Java Standard Edition Platform - Regular Expressions
Motivation
The Java programming language provides great support for regular expressions. In general, the performance of regular expressions in Java is very good. The trade-off for that excellent performance is a (somewhat) protracted API. To see what I mean, have a a look at a canonical regular expression example from Sun's javadoc:
Pattern p = Pattern.compile("a*b");
Matcher m = p.matcher("aaaaab");
boolean b = m.matches();
Kind of verbose, considering all we've accomplished is checking a single CharacterSequence for a match against one regular expression! Such complaints about decreased simplicity are likely what motivated Sun to provide some regular expression "convenience" methods inside the API for the String class. Specifically, as of version 6, the String API provides five such convenience methods:
public boolean matches(String regex); public String replaceFirst(String regex, String replacement); public String replaceAll(String regex, String replacement); public String[] split(String regex); public String[] split(String regex, int limit);
The documentation clearly explains that that each of the above convenience methods constructs and delegates the method call to Pattern and Matcher objects. What's not immediately obvious from the documentation for those convenience methods is that they become extremely inefficient as you execute them many thousands of times.

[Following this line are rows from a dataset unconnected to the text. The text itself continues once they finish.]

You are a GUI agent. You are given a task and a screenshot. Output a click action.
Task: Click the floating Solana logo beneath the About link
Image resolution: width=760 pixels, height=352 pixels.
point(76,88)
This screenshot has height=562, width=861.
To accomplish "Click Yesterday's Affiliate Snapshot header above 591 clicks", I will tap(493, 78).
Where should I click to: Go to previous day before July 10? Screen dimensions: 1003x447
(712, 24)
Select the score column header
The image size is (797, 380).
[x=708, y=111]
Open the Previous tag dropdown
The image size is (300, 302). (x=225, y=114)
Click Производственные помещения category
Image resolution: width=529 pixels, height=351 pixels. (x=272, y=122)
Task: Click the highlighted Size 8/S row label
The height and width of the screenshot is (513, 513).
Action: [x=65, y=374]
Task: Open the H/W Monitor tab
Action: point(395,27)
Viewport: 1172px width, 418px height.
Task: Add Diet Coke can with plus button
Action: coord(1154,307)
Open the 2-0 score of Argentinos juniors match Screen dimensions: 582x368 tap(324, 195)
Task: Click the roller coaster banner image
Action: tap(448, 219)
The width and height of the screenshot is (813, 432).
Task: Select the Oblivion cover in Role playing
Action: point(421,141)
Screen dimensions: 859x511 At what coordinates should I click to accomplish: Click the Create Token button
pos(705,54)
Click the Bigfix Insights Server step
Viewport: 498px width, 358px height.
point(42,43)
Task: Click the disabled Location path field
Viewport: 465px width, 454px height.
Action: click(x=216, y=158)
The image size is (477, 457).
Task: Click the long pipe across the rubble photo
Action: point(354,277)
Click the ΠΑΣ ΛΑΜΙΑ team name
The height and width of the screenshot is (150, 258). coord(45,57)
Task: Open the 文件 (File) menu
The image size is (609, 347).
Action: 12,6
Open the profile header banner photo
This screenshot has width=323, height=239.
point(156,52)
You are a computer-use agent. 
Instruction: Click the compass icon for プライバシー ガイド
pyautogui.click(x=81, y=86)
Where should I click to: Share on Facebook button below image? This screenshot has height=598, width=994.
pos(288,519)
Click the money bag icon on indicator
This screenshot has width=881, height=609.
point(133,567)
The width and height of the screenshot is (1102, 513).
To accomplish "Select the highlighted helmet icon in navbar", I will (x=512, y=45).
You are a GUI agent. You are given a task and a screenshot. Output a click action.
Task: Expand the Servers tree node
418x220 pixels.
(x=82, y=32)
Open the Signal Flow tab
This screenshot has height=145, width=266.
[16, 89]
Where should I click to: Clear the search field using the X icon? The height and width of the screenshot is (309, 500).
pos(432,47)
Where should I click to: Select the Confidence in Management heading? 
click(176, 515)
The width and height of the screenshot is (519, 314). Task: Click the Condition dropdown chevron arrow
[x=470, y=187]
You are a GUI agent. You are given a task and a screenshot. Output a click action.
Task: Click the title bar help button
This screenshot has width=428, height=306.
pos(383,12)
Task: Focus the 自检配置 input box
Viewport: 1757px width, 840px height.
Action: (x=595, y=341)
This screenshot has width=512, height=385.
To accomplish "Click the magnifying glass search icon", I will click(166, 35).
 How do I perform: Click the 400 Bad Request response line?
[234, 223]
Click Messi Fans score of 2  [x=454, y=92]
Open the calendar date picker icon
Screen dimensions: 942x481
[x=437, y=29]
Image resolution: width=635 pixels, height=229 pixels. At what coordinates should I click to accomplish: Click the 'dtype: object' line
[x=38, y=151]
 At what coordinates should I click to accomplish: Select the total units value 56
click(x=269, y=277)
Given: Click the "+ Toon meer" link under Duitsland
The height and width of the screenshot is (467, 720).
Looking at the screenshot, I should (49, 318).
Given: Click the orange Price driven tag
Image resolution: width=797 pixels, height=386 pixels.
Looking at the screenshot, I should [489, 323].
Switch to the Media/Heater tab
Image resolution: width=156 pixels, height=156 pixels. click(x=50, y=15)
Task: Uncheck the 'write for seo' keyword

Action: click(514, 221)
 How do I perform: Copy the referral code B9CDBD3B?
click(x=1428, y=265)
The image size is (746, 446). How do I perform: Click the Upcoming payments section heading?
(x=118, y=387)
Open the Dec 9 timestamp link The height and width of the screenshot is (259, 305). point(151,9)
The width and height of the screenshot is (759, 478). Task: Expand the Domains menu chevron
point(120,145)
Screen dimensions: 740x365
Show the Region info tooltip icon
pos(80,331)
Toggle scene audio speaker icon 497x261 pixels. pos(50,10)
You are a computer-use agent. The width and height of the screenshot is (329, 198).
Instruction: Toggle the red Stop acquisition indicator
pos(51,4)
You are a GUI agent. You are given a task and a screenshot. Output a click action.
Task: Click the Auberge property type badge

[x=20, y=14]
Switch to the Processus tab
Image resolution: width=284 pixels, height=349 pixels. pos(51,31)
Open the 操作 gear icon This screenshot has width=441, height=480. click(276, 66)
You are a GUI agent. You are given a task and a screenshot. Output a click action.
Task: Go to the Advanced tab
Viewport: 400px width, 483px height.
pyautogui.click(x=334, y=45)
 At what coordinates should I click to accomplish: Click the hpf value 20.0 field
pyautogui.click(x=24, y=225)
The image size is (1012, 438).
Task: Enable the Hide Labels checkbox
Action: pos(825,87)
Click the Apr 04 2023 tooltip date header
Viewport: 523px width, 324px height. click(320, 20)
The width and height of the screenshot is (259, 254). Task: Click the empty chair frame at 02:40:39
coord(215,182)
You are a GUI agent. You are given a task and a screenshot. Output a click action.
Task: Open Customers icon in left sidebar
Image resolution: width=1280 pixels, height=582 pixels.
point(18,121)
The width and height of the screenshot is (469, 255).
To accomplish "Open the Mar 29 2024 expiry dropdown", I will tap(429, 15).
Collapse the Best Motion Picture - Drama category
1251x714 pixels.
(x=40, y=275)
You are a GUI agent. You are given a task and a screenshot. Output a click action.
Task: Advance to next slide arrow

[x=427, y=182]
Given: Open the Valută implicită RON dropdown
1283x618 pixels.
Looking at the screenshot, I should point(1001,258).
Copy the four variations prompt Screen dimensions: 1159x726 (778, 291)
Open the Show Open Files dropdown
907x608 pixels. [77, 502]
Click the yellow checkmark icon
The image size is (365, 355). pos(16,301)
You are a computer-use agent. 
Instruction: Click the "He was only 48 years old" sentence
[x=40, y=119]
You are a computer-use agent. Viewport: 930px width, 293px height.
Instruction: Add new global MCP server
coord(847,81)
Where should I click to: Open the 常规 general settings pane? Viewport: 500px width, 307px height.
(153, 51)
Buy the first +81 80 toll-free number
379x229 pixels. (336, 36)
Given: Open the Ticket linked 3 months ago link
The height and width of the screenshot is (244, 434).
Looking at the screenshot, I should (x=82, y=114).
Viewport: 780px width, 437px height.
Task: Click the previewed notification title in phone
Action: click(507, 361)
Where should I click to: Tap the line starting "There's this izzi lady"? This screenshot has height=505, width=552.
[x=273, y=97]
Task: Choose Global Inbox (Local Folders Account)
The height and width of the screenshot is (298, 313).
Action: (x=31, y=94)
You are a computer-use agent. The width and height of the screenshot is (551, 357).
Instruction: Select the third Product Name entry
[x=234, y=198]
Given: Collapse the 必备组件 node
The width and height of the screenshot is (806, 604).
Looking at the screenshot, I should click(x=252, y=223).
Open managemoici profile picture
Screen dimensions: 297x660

Consider the following bit of code that illuminates the inefficiency of the String.matches(regex) method:
public class RegExpExerciser
{
public static void main(String[] args)
{
int numTimes = 10000000;
String regexp = "a*b";
String toMatch = "aaaaab";
long begin1 = System.currentTimeMillis();
for (int i = 0; i < numTimes; i++)
{
toMatch.matches(regexp);
}
System.out.println("Milliseconds using convenience method from String: " + (System.currentTimeMillis() - begin1));
long begin2 = System.currentTimeMillis();
Pattern p = Pattern.compile(regexp);
for (int i = 0; i < numTimes; i++)
{
p.matcher(toMatch).matches();
}
System.out.println("Milliseconds when re-using compiled reg. exp. pattern: " + (System.currentTimeMillis() - begin2));
}
}
Executing the above code, my box reveals these times:
Milliseconds using convenience method from String:
5074
Milliseconds when re-using compiled reg. exp.
pattern: 1720
The Code
The RegExpExerciser code sample above clearly demonstrates that the time to compile a regular expression Pattern dominates the time required to actually check whether a given string matches the pattern. Utilizing that key insight, I offer a helper class that provides simple APIs for working with regular expressions without sacrificing performance.
public class RegExpHelper
{
// The compiledPatterns Map is synchronized because it will be accessed
// concurrently by multiple threads
private static final Map<String, Pattern> compiledPatterns = Collections.synchronizedMap(new LRUMap(1000));
private static Pattern getCompiledPatern(String regExpPattern)
{
Pattern pattern = compiledPatterns.get(regExpPattern);
// No need to protect this pseudo-critical section from concurrent
// execution since regular expression compilation is idempotent
if (pattern == null)
{
pattern = Pattern.compile(regExpPattern);
compiledPatterns.put(regExpPattern, pattern);
}
return pattern;
}
public static String replaceFirst(String sourceString, String regExpPattern, String replacementString)
{
return getCompiledPatern(regExpPattern).matcher(sourceString).replaceFirst(replacementString);
}
public static String replaceAll(String sourceString, String regExpPattern, String replacementString)
{
return getCompiledPatern(regExpPattern).matcher(sourceString).replaceAll(replacementString);
}
public static boolean matches(String sourceString, String regExpPattern)
{
return getCompiledPatern(regExpPattern).matcher(sourceString).matches();
}
public static String[] split(String sourceString, String regExpPattern)
{
return getCompiledPatern(regExpPattern).split(sourceString);
}
public static String[] split(String sourceString, String regExpPattern, int limit)
{
return getCompiledPatern(regExpPattern).split(sourceString, limit);
}
}
Performance Comparison
The key feature to note about the RegExpHelper class presented above is that it caches compiled regular expressions so that publicly exposed methods can be both very simple and efficient. In order to appreciate the performance improvement, consider the following revised RegExpExerciser code:
public class RegExpExerciser
{
public static void main(String[] args)
{
int numTimes = 10000000;
String regexp = "a*b";
String toMatch = "aaaaab";
long begin1 = System.currentTimeMillis();
for (int i = 0; i < numTimes; i++)
{
toMatch.matches(regexp);
}
System.out.println("Milliseconds using convenience method from String: " + (System.currentTimeMillis() - begin1));
long begin2 = System.currentTimeMillis();
for (int i = 0; i < numTimes; i++)
{
RegExpHelper.matches(toMatch, regexp);
}
System.out.println("Milliseconds using convenience method from RegExpHelper: " + (System.currentTimeMillis() - begin2));
}
}
Executing the above code, my box reveals these times:
Milliseconds using convenience method from String:
5102
Milliseconds using convenience method from
RegExpHelper: 2002
Note that the convenience method provided by the RegExpHelper class
is much more efficient than the similar convenience method provided
by the String class.